(Your task): In the listing below, how many lines contain the word "computer"? Please respond with the number only.

(Records):
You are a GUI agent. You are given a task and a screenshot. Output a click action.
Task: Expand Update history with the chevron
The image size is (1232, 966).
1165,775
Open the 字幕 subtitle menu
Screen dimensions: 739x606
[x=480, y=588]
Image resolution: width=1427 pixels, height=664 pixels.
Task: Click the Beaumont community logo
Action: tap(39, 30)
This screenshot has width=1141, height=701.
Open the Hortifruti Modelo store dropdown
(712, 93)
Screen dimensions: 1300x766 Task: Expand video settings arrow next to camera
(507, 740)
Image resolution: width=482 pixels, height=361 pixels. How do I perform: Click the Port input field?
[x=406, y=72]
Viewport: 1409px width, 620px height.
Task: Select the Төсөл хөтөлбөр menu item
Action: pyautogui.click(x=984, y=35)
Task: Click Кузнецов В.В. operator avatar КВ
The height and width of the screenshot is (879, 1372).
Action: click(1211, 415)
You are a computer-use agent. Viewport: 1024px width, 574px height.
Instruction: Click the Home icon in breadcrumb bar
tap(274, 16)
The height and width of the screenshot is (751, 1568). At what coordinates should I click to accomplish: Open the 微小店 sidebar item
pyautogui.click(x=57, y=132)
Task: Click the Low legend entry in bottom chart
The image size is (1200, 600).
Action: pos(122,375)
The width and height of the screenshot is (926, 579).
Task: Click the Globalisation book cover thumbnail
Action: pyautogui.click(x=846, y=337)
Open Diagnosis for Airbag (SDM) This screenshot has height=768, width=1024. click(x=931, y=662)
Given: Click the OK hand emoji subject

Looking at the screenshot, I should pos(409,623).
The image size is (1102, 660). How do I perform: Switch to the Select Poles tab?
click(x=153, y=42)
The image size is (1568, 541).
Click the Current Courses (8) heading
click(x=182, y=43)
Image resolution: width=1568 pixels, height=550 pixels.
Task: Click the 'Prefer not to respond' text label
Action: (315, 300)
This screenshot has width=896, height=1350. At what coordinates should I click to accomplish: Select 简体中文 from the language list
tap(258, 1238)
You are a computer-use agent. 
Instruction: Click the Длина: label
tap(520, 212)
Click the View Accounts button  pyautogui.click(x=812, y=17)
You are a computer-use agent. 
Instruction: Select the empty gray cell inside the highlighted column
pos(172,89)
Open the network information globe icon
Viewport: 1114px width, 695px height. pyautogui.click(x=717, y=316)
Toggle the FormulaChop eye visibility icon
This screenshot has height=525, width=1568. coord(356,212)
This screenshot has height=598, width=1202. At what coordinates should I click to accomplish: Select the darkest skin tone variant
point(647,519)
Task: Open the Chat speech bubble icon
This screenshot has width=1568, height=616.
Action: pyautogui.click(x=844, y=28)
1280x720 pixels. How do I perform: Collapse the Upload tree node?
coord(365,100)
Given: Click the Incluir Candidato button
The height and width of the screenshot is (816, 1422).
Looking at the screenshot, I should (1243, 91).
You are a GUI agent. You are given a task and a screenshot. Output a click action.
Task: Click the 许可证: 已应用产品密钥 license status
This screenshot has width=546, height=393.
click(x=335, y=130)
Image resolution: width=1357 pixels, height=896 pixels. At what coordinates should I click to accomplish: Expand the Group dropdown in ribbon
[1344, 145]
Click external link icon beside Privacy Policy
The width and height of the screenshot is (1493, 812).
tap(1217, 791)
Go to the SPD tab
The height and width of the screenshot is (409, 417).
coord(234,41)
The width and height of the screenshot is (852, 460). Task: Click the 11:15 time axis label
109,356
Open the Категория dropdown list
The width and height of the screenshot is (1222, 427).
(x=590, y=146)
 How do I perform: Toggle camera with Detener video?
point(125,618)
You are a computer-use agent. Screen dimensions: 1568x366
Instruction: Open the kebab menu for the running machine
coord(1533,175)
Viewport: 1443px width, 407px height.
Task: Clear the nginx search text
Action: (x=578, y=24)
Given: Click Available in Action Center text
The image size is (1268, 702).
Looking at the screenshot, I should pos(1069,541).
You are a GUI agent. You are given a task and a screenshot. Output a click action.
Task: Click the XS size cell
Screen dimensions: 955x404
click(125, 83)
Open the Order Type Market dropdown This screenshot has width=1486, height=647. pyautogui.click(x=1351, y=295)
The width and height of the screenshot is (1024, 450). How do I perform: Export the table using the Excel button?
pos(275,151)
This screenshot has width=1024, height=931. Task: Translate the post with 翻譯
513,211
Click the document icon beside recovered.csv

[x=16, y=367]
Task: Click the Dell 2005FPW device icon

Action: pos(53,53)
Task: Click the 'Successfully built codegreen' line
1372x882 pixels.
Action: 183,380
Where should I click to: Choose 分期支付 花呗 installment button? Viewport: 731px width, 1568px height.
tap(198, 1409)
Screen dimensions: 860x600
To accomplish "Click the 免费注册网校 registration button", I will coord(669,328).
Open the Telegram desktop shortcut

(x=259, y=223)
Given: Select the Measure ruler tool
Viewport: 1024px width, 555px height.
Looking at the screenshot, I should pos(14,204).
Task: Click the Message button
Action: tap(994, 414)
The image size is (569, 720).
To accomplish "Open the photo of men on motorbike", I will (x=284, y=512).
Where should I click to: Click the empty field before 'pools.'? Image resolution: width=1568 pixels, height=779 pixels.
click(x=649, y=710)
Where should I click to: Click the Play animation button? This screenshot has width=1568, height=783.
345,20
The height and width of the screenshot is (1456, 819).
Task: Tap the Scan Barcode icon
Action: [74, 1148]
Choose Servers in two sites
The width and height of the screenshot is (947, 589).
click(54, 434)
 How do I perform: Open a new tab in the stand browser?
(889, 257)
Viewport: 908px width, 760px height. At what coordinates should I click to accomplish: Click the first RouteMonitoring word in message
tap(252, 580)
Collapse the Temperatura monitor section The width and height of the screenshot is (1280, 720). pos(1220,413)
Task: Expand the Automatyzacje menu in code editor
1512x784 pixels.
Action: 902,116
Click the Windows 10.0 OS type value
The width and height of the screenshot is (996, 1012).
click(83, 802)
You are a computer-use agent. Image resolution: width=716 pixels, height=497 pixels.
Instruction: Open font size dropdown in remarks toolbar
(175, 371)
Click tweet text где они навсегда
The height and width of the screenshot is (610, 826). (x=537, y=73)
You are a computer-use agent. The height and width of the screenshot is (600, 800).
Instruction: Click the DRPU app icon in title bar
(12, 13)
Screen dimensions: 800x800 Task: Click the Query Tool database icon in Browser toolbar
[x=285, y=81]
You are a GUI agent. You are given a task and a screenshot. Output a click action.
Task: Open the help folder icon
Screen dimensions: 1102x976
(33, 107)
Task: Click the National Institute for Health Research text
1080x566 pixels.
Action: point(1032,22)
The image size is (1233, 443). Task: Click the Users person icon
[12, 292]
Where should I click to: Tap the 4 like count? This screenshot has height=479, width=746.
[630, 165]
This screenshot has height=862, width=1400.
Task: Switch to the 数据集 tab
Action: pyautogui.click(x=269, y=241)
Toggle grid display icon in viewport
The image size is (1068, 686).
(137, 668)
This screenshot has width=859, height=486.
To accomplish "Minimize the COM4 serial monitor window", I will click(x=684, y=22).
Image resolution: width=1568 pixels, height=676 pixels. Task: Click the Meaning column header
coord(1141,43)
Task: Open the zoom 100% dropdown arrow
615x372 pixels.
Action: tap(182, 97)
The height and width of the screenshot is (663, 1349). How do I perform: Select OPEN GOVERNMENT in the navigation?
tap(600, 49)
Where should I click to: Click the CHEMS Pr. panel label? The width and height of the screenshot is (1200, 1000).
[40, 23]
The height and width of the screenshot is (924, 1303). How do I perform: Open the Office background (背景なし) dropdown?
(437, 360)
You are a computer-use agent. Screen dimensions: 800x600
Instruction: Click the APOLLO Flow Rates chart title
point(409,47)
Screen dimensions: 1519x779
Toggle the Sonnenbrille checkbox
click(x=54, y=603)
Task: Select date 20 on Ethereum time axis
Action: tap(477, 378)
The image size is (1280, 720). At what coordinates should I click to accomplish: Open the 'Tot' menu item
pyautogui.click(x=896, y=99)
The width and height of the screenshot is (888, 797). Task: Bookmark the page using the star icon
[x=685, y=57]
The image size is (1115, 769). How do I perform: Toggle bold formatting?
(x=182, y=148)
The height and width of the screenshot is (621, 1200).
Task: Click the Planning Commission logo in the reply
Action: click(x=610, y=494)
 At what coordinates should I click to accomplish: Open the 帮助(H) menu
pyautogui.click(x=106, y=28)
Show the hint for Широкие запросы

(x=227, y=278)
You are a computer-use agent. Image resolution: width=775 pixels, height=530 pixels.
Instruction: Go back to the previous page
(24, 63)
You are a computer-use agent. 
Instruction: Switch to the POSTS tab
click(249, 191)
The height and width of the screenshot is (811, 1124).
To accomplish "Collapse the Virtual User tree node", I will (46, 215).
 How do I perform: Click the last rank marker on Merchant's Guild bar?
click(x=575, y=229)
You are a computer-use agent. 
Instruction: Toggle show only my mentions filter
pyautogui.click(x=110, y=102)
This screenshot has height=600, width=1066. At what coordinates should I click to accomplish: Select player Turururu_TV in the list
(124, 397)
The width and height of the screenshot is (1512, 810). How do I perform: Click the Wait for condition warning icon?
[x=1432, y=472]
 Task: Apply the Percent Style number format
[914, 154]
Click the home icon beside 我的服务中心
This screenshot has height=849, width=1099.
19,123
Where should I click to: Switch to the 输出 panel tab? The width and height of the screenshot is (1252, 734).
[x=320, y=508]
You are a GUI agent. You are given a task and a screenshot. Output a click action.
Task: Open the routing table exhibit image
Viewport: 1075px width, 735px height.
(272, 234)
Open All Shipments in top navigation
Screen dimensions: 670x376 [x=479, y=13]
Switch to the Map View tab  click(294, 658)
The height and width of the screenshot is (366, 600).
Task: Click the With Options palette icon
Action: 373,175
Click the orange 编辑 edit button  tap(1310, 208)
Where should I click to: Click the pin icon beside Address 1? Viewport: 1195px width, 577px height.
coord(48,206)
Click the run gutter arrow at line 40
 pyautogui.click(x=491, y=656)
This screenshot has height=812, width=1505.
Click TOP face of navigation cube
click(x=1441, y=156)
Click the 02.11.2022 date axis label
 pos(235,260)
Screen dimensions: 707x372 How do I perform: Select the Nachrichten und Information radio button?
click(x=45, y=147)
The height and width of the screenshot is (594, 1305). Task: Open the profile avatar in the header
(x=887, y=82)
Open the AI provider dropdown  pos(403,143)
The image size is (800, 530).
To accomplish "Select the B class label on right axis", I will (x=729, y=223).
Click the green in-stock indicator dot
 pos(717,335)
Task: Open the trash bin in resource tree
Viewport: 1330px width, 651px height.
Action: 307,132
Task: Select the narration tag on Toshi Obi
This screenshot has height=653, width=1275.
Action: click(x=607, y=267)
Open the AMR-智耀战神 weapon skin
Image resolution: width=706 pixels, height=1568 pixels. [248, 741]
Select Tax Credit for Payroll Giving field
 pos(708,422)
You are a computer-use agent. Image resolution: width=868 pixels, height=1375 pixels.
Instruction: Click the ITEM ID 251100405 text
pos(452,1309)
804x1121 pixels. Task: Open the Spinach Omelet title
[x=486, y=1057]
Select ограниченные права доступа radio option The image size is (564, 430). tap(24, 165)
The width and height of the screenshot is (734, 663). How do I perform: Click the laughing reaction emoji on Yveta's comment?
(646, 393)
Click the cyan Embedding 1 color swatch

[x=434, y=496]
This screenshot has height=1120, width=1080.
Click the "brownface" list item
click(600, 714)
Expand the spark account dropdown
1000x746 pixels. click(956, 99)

(Response to the exercise): 11